*Instrucciones a seguir*. Reescribe el pasaje del texto sobre Franco y Allende comenzando en "La pretensión de" y terminando en "posterior transición democrática.", y sustituye "monarquía" por "corona".

*Extracto de origen*.
La pretensión de erradicar a Franco y el franquismo de la historia española es
una tarea sin destino aunque políticamente útil, y la izquierda española actual
desea hacerlo, desea execrar toda esa etapa histórica para servir sus metas de
poder presente, golpeando también a la monarquía que emergió fortalecida del
franquismo y de la posterior transición democrática.
Con
relación a Allende, a la experiencia trágica de la Unidad Popular y al
consiguiente régimen de Augusto Pinochet, ha sucedido algo parecido. Se olvida
hoy con demasiada frecuencia el desastre que fue la etapa allendista en la
historia chilena, un incesante caos impulsado por una minoría exaltada y
radicalizada, incapaz de respetar los límites que la Constitución y una larga
tradición de convivencia democrática establecían en Chile. Esa minoría fue
incapaz de percatarse del peligro mortal que corría al movilizar a las masas
hacia el abismo. La dictadura de Pinochet se vincula de manera directa al
empeño de Allende y sus seguidores, especialmente en el partido socialista y
agrupaciones como el MIR, de imponer su voluntad por encima de todo, enlazados
de paso con Fidel Castro, quien con característica temeridad acentuó las
tensiones de la vorágine que fracturó a Chile.

*Material proporcionado*.
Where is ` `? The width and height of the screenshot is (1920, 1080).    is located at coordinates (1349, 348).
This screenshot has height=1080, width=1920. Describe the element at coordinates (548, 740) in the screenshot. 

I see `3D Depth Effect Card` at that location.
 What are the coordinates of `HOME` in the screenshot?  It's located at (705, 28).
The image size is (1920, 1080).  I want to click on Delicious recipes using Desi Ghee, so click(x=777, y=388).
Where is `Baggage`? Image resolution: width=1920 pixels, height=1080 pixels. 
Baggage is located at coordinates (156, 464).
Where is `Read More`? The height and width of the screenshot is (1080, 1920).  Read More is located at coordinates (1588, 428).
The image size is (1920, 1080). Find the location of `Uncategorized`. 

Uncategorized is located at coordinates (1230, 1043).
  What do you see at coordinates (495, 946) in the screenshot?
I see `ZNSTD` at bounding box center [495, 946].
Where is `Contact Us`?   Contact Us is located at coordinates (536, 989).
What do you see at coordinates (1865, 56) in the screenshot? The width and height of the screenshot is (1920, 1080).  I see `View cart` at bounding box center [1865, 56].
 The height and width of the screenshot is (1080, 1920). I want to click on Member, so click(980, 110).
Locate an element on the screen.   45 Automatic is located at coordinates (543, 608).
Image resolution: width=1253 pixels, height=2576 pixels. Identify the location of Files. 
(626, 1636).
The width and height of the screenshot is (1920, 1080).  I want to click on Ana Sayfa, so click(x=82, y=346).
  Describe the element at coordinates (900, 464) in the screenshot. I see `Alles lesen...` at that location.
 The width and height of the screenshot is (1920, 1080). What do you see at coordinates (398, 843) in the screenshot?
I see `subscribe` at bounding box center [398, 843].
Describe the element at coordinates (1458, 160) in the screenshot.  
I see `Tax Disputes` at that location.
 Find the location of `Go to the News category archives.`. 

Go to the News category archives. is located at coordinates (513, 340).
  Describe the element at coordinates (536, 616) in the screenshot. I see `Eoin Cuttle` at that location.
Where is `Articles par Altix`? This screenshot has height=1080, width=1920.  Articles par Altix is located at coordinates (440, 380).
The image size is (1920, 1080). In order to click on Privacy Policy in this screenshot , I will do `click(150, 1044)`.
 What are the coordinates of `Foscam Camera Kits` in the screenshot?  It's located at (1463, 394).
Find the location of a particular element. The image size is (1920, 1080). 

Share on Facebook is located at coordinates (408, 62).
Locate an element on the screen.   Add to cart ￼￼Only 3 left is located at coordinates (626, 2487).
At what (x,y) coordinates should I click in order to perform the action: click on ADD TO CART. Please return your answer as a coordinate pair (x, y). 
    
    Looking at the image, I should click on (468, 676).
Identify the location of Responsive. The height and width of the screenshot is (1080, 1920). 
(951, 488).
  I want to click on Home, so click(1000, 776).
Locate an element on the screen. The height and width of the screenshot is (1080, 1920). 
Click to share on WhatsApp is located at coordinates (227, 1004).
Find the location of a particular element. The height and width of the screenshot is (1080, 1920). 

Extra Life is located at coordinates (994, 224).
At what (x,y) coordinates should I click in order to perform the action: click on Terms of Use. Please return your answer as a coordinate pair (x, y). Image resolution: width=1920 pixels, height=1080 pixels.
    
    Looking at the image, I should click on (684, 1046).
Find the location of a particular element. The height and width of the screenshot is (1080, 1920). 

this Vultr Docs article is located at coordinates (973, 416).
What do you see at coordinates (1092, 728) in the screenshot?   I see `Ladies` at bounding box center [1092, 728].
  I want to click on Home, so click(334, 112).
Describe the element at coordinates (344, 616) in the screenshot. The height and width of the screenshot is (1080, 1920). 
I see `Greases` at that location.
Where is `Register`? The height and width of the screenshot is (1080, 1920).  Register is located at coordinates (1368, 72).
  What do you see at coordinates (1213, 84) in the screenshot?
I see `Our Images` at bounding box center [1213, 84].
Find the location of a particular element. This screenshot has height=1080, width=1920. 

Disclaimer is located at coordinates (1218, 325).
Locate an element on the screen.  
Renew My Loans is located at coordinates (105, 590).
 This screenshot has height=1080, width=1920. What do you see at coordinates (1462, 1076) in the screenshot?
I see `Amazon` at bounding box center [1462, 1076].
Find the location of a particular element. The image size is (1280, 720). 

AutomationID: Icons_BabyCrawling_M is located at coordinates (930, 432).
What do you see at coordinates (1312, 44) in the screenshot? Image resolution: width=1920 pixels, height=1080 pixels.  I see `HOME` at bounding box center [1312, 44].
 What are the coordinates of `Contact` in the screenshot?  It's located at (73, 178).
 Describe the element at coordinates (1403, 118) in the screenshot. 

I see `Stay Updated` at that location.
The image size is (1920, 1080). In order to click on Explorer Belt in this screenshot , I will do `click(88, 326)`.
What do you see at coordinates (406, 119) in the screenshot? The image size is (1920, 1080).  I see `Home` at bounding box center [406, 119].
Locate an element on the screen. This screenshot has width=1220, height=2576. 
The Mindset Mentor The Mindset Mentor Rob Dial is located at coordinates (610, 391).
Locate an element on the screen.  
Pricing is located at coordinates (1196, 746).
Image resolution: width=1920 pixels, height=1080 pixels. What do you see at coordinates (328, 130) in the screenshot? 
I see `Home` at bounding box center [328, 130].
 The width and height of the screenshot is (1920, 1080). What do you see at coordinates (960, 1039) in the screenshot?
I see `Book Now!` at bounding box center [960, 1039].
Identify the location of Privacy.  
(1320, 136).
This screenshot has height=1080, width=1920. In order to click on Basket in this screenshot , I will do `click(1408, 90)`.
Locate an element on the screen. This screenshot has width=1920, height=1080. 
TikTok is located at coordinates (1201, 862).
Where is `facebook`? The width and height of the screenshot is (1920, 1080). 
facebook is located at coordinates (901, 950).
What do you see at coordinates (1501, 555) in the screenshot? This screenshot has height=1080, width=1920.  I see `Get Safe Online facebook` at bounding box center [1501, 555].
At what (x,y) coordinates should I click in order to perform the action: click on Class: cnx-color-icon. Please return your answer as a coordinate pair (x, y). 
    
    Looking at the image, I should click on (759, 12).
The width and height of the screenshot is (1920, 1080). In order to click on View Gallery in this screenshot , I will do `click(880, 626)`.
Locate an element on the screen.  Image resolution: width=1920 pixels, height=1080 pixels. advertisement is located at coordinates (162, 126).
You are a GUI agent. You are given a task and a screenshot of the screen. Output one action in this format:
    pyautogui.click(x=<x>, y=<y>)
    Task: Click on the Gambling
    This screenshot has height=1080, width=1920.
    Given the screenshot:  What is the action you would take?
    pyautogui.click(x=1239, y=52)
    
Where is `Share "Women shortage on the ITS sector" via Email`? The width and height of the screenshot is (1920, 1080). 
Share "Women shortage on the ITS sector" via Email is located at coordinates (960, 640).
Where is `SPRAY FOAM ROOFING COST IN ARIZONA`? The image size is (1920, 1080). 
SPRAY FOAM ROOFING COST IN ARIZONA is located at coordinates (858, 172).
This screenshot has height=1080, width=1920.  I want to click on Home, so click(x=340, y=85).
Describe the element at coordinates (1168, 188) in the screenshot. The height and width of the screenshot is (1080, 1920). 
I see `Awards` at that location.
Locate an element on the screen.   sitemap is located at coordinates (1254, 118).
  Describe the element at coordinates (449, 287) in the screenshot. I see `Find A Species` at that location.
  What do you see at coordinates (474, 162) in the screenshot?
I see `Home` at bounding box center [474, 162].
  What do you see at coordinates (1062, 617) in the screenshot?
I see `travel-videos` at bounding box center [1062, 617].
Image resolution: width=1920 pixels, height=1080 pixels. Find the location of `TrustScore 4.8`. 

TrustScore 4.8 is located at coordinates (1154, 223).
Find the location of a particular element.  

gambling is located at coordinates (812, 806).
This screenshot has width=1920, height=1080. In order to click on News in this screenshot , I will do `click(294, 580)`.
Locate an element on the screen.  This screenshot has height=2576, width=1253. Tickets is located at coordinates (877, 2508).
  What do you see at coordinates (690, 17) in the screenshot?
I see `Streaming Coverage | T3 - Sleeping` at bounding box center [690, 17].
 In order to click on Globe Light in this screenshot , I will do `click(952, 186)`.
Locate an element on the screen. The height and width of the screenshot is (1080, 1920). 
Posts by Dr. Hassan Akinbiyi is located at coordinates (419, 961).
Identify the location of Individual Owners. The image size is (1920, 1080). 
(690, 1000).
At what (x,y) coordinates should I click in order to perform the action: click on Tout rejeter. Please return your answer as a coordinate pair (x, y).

*En respuesta*.
La pretensión de erradicar a Franco y el franquismo de la historia española es
una tarea sin destino aunque políticamente útil, y la izquierda española actual
desea hacerlo, desea execrar toda esa etapa histórica para servir sus metas de
poder presente, golpeando también a la corona que emergió fortalecida del
franquismo y de la posterior transición democrática.